DATASET CONTENT

──────────

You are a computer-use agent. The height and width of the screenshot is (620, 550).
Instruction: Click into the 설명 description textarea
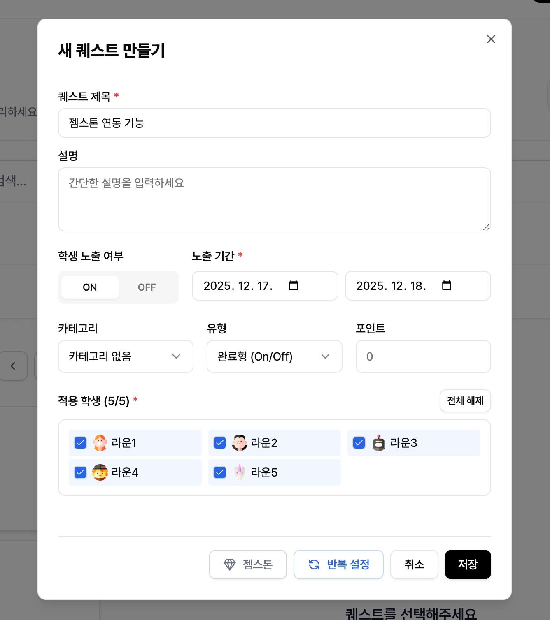tap(274, 199)
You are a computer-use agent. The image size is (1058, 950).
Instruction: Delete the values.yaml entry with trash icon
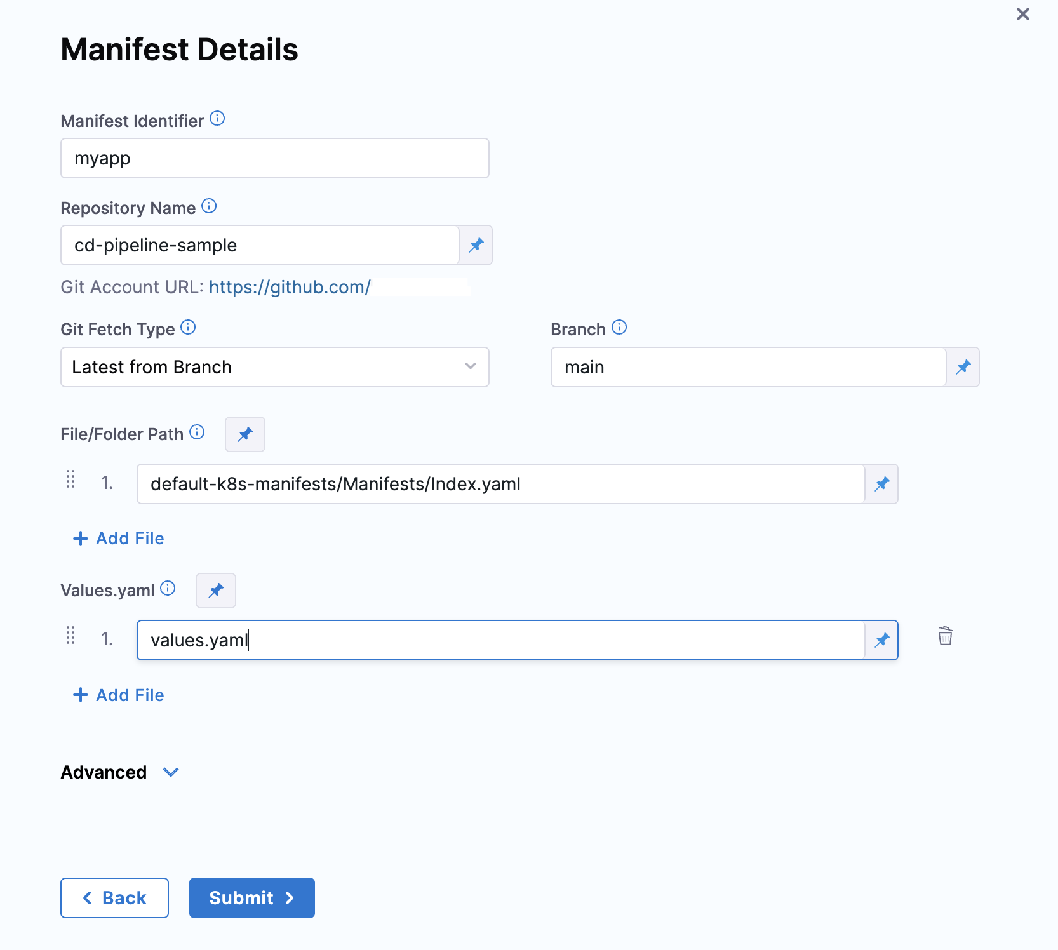[x=945, y=636]
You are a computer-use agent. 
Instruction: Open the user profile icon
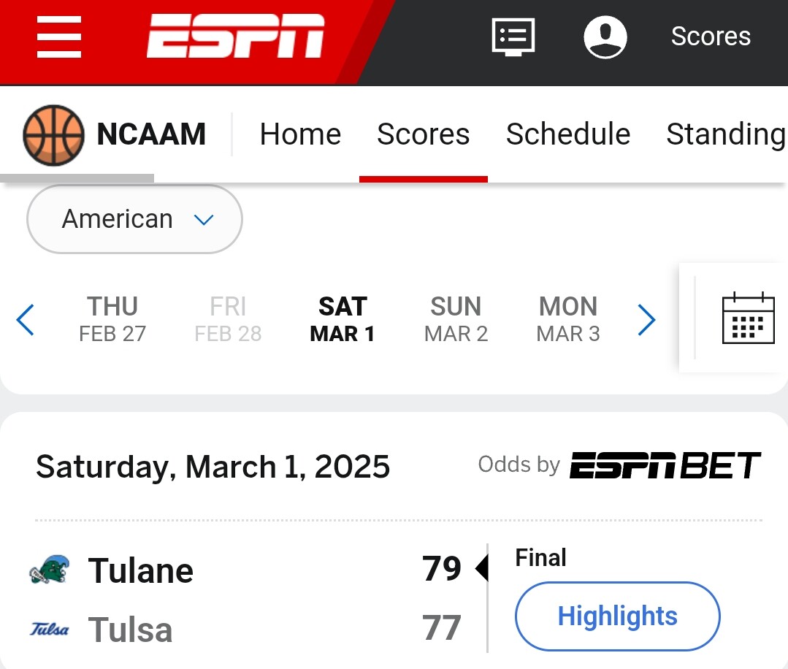click(x=605, y=37)
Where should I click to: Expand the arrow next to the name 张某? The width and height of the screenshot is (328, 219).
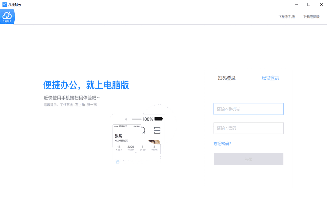pyautogui.click(x=124, y=136)
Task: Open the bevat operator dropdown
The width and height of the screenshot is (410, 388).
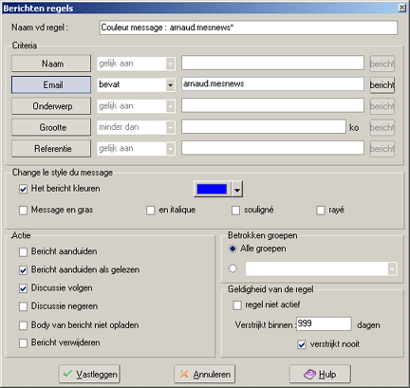Action: click(x=171, y=85)
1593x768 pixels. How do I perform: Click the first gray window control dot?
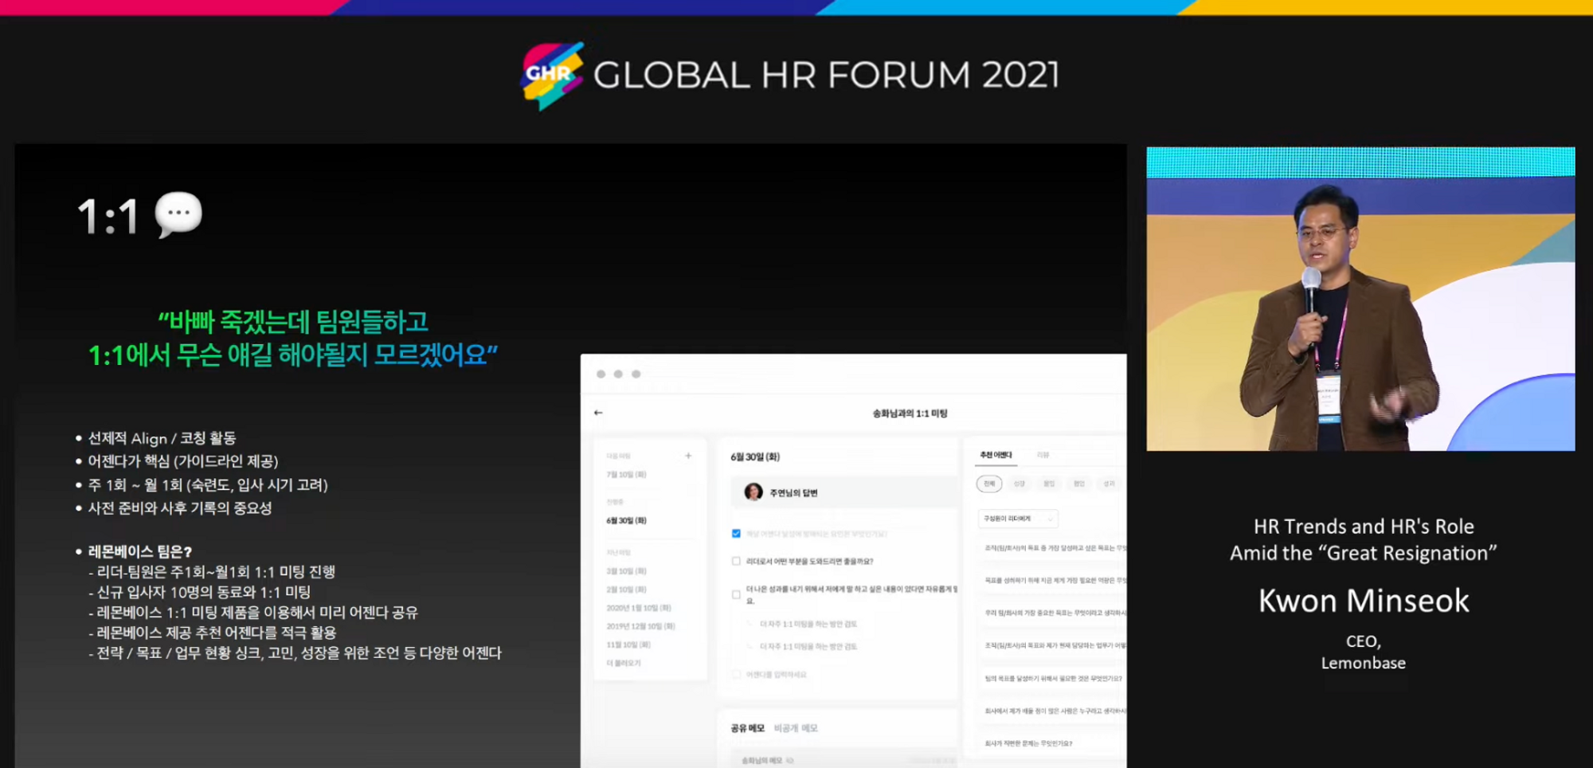[601, 374]
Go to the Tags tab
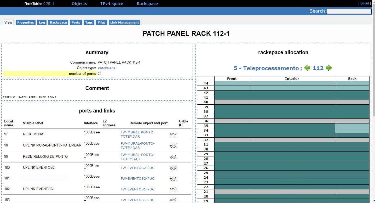The image size is (375, 203). [89, 22]
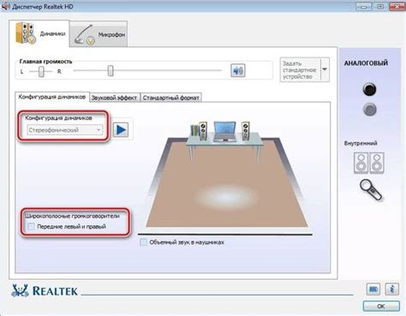The image size is (406, 316).
Task: Click the battery power management icon
Action: click(373, 289)
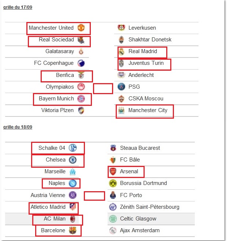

──────────

GIVEN PROBLEM
Update every one of the records above by changing "computer-use agent" to "screen assistant" and keeping everything else the same. Leave the pictures out of your answer.

SOLVED PROBLEM
You are a screen assistant. The height and width of the screenshot is (620, 550).
Instruction: Click into the 설명 description textarea
tap(274, 199)
You are a screen assistant. The image size is (1058, 950).
Instruction: Delete the values.yaml entry with trash icon
[x=945, y=636]
You are a screen assistant. 
Instruction: Open the user profile icon
click(x=605, y=37)
Where should I click to: Expand the arrow next to the name 张某? The width and height of the screenshot is (328, 219).
pyautogui.click(x=124, y=136)
Task: Open the bevat operator dropdown
The width and height of the screenshot is (410, 388).
Action: click(x=171, y=85)
1593x768 pixels. How do I perform: Click the first gray window control dot?
[601, 374]
Go to the Tags tab
The image size is (375, 203). [89, 22]
The image size is (406, 316).
Task: Click the battery power management icon
Action: click(373, 289)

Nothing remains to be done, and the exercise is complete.